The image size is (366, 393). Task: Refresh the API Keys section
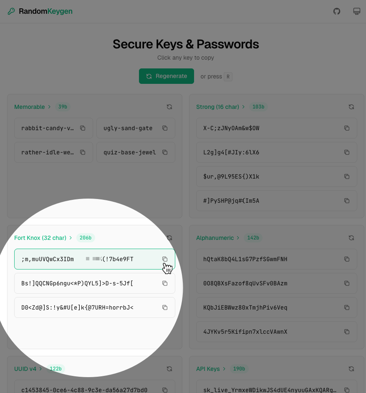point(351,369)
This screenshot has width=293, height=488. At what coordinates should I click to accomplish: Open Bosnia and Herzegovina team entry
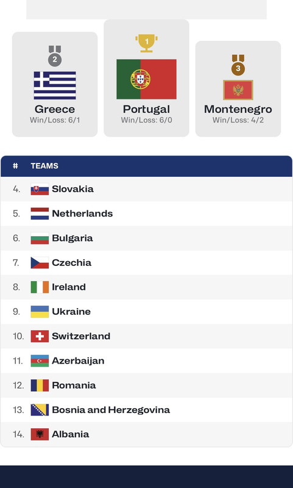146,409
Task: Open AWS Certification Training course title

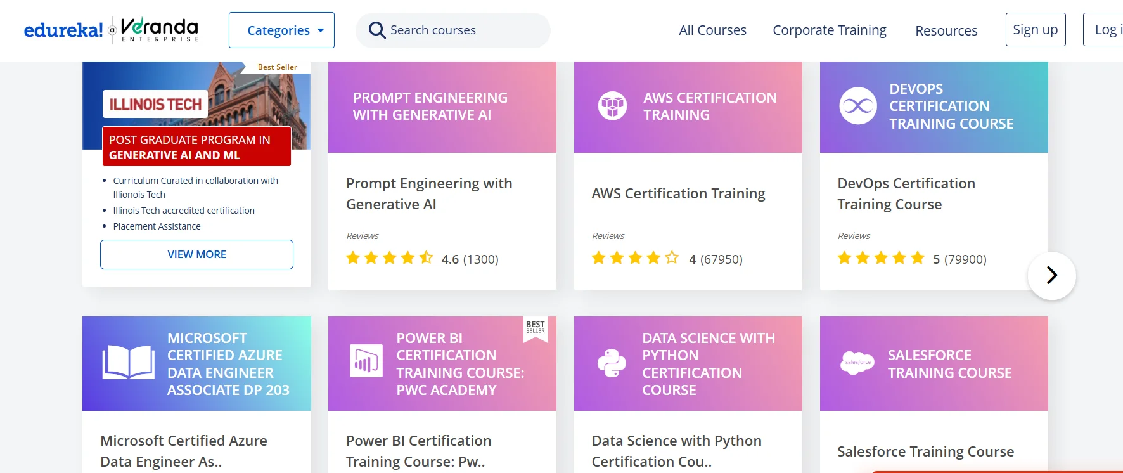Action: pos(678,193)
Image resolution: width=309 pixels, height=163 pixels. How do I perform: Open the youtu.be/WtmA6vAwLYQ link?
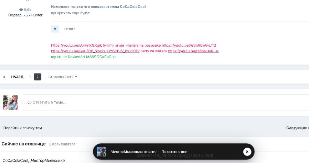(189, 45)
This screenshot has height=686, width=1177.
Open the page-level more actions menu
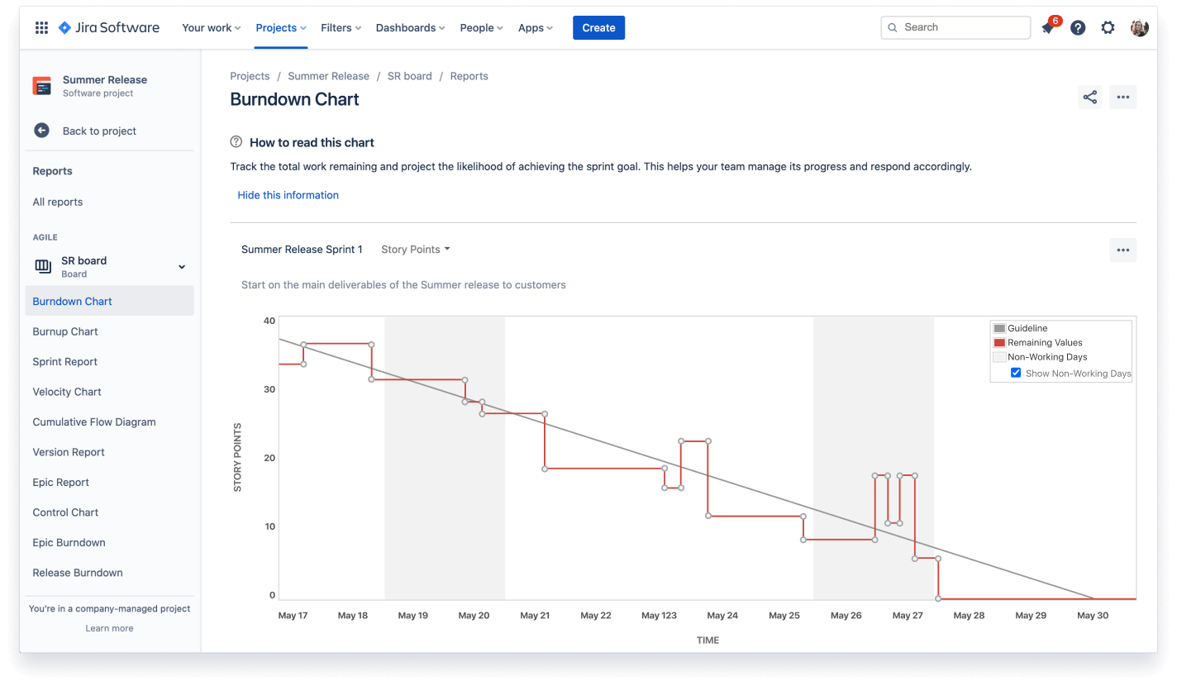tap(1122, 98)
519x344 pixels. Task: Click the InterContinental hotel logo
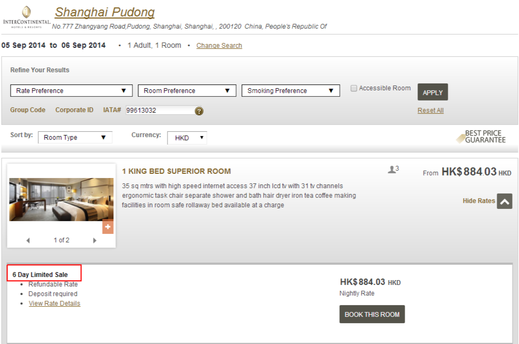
------------
_GIVEN EXERCISE_:
Can you recast the material above as a Markdown table with the columns Row and Line, giving each non-blank line its own numbered row and leaving out the pictures?

_RESULT_:
| Row | Line |
|---|---|
| 1 | The image size is (366, 393). Task: Refresh the API Keys section |
| 2 | point(351,369) |
| 3 | This screenshot has width=293, height=488. At what coordinates should I click to accomplish: Open Bosnia and Herzegovina team entry |
| 4 | 146,409 |
| 5 | Task: Open AWS Certification Training course title |
| 6 | Action: pos(678,193) |
| 7 | Image resolution: width=309 pixels, height=163 pixels. How do I perform: Open the youtu.be/WtmA6vAwLYQ link? |
| 8 | (189, 45) |
| 9 | This screenshot has height=686, width=1177. |
| 10 | Open the page-level more actions menu |
| 11 | tap(1122, 98) |
| 12 | 519x344 pixels. Task: Click the InterContinental hotel logo |